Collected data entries
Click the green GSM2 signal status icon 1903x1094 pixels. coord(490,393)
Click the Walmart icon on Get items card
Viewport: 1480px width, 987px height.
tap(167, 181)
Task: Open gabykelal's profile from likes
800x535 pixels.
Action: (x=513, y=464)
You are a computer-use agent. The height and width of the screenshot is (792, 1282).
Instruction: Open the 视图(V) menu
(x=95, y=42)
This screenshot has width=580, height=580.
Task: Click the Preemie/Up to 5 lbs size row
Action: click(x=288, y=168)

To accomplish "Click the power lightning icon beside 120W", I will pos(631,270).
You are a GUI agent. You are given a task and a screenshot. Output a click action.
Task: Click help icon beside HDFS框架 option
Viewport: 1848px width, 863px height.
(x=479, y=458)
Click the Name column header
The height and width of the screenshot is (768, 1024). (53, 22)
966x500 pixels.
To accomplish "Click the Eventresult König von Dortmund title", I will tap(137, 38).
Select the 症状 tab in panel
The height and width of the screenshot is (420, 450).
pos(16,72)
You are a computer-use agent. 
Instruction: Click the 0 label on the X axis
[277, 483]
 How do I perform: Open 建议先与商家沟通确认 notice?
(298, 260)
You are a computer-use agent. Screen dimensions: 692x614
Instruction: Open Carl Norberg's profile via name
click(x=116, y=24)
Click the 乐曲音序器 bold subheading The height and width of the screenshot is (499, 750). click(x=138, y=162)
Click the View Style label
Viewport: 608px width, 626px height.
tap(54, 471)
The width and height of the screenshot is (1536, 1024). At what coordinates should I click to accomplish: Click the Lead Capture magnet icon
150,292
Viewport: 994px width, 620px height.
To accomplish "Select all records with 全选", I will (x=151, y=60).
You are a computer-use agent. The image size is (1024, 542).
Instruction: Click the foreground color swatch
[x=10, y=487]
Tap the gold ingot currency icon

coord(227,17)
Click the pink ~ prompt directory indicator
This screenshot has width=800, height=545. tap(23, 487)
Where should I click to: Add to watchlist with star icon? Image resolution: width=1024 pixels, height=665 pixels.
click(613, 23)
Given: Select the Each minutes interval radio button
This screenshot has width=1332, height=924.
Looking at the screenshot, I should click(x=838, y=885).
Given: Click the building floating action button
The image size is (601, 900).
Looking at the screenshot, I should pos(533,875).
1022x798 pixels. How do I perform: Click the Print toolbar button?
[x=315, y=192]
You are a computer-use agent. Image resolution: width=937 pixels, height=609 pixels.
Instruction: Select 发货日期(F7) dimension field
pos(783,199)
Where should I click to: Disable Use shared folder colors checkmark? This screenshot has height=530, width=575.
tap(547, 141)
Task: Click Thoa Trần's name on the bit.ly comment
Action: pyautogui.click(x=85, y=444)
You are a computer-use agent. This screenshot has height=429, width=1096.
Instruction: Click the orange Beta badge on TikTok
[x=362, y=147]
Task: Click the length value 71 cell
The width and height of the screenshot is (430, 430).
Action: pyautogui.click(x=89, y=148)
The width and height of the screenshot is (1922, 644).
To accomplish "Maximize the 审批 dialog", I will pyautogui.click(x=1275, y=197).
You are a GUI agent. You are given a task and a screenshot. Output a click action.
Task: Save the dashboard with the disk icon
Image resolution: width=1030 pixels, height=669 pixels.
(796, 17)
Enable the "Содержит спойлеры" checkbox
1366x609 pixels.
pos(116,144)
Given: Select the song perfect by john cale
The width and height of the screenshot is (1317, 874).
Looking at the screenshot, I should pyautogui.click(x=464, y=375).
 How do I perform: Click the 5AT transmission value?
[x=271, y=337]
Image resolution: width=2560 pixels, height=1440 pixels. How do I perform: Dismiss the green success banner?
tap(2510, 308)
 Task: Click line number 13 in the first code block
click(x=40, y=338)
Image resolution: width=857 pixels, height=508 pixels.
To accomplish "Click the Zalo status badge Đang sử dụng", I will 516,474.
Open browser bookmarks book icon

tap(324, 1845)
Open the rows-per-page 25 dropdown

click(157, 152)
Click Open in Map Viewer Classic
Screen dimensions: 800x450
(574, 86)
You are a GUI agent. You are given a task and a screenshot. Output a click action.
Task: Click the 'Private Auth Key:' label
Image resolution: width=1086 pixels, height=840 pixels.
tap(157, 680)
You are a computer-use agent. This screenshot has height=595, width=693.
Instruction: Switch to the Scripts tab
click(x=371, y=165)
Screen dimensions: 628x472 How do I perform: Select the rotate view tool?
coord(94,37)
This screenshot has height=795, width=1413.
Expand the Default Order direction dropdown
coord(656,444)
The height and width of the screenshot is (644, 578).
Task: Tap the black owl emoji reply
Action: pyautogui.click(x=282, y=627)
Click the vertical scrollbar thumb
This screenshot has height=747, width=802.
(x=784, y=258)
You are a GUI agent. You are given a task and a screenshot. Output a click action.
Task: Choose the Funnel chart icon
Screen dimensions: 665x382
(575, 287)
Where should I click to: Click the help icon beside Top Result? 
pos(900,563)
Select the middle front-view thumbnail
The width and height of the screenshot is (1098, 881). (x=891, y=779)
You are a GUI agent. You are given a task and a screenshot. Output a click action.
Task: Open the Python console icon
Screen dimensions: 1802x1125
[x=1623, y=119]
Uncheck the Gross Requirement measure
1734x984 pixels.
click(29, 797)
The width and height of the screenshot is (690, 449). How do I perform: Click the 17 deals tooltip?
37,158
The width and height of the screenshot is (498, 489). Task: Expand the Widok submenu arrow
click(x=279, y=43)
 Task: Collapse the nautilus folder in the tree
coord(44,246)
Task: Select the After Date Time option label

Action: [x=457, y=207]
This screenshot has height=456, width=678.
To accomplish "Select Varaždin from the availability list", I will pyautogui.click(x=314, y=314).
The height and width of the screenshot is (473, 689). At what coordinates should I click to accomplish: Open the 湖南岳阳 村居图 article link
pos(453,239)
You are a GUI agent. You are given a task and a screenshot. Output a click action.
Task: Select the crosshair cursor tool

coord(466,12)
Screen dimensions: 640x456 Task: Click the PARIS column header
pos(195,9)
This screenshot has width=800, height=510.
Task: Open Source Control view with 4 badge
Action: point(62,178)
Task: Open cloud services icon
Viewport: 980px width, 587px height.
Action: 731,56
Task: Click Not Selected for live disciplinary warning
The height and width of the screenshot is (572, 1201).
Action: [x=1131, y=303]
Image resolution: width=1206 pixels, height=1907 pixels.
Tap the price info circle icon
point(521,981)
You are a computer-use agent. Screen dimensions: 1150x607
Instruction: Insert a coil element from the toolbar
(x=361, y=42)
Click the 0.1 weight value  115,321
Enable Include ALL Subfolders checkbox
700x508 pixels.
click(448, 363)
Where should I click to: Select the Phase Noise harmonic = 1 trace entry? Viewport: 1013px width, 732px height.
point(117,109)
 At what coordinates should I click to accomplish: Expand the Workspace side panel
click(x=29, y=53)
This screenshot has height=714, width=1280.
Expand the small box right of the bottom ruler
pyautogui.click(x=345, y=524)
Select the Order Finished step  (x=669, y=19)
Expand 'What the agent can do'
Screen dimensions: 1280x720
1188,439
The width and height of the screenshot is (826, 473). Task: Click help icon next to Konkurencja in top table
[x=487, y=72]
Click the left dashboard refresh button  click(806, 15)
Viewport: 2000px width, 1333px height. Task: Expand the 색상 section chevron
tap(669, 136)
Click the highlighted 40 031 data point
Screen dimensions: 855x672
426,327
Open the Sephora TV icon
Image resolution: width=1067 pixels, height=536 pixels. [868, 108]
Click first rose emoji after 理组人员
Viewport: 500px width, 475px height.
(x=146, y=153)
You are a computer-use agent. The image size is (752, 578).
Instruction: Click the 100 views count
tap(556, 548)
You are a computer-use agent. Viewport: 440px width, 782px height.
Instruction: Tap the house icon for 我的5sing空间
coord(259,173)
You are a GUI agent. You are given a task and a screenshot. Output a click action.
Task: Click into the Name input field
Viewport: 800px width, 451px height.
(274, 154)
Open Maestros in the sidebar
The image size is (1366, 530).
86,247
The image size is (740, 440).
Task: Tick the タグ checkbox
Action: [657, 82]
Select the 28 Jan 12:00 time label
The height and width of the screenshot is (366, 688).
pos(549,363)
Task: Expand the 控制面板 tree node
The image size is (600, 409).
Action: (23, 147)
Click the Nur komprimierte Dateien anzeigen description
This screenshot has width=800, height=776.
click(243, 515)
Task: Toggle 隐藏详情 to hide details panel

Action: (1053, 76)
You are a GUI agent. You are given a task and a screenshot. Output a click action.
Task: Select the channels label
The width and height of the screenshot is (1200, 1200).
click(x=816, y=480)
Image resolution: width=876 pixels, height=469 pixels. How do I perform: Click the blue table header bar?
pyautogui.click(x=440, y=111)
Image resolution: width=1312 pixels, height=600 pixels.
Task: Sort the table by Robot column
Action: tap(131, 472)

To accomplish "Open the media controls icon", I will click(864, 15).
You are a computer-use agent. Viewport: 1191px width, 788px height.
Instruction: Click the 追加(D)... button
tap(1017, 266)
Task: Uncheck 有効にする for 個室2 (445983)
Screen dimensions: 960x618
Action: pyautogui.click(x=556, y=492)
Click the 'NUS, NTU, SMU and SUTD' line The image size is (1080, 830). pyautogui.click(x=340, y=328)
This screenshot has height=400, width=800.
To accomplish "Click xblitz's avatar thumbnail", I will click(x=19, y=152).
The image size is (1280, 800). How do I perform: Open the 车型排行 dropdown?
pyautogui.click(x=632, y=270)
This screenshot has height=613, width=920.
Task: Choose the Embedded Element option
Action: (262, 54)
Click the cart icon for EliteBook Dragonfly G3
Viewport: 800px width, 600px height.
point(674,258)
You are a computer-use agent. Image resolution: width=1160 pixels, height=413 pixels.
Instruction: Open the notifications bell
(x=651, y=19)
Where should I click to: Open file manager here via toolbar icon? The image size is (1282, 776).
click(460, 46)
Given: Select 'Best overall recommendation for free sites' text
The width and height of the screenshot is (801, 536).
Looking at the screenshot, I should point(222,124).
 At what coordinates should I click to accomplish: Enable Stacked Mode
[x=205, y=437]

**To do:**
Your task is to copy every line of the entries that contains the string "computer".

**Solution to this problem:**
You are a computer-use agent. The height and width of the screenshot is (792, 1282).
You are a computer-use agent. 
You are a computer-use agent. Screen dimensions: 692x614
You are a computer-use agent. The image size is (1024, 542).
You are a computer-use agent. Image resolution: width=937 pixels, height=609 pixels.
You are a computer-use agent. This screenshot has height=429, width=1096.
You are a computer-use agent. This screenshot has height=595, width=693.
You are a computer-use agent. Screen dimensions: 1150x607
You are a computer-use agent. The image size is (752, 578).
You are a computer-use agent. Viewport: 440px width, 782px height.
You are a computer-use agent. Viewport: 1191px width, 788px height.
You are a computer-use agent. Image resolution: width=1160 pixels, height=413 pixels.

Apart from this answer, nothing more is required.